Toro Rosso continue to be the final proving ground for Red Bull's stable of young drivers as the energy drinks company continue their search for the next Sebastian Vettel.
To that end, the latest duo under the microscope, Jean-Eric Vergne and Daniel Ricciardo, are retained for a second season and both will be looking to make strides forward after indifferent first full seasons at the top level.
Having cleared out their previous youthful, but marginally more experienced, line-up to make way for Vergne and Ricciardo, it was perhaps little surprise that Toro Rosso slipped backwards in 2012, the Italian team ultimately finishing one place (ninth) and 15 points worse off in the Constructors' Championship than 12 months previously.
Red Bull owner Dietrich Mateschitz has called on them to make "significant improvements" for 2013 - although it's unlikely that Red Bull's designated junior team will ever match their incredible feats of 2008, when a then unproven Vettel brilliantly won at a rain-drenched Monza and Toro Rosso outscored the senior Red Bull squad in the Constructors' Championship.

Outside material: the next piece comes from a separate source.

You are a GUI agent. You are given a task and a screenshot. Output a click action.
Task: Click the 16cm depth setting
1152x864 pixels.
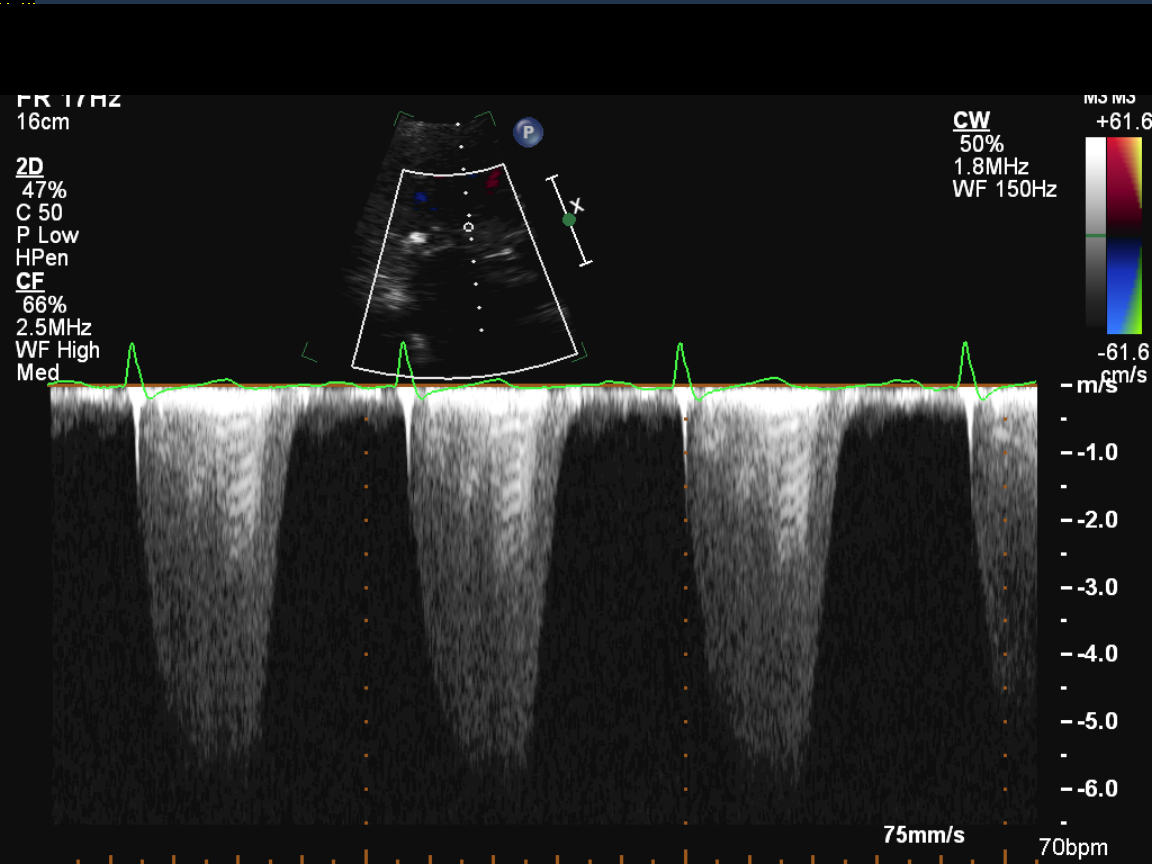point(43,122)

In truth, Mateschitz surely never originally envisaged Toro Rosso being anything other than a proving ground for the company's young driving talents when he bought the perennial back-of-the-grid Minardi team for the 2006 season to double his quota of F1 entries.
Initially, the Faenza squad benefitted from being able to run a modified version of the senior Red Bull team's car but from 2010 that rule loophole was closed and Toro Rosso had to become a constructor in their own right - and therefore design their own cars.
With the build-up of improved technical capabilities and personnel unsurprisingly taking time to bear fruit, it wasn't until 2011 that Toro Rosso moved forward again and eighth place in the standings, just behind Sauber but ahead of Williams, was a commendable achievement.
Technical Director Giorgio Ascanelli left the team after a slump in form mid-way through last season to be replaced by former Sauber man James Key and the second half of the year brought more encouraging form for Toro Rosso, with points finishes in six of the final nine rounds.
Key, and no-nonsense Team Principal Franz Tost, will be looking for that momentum to carry over into 2013 so Toro Rosso continue running closer to the midfield than the back of the pack.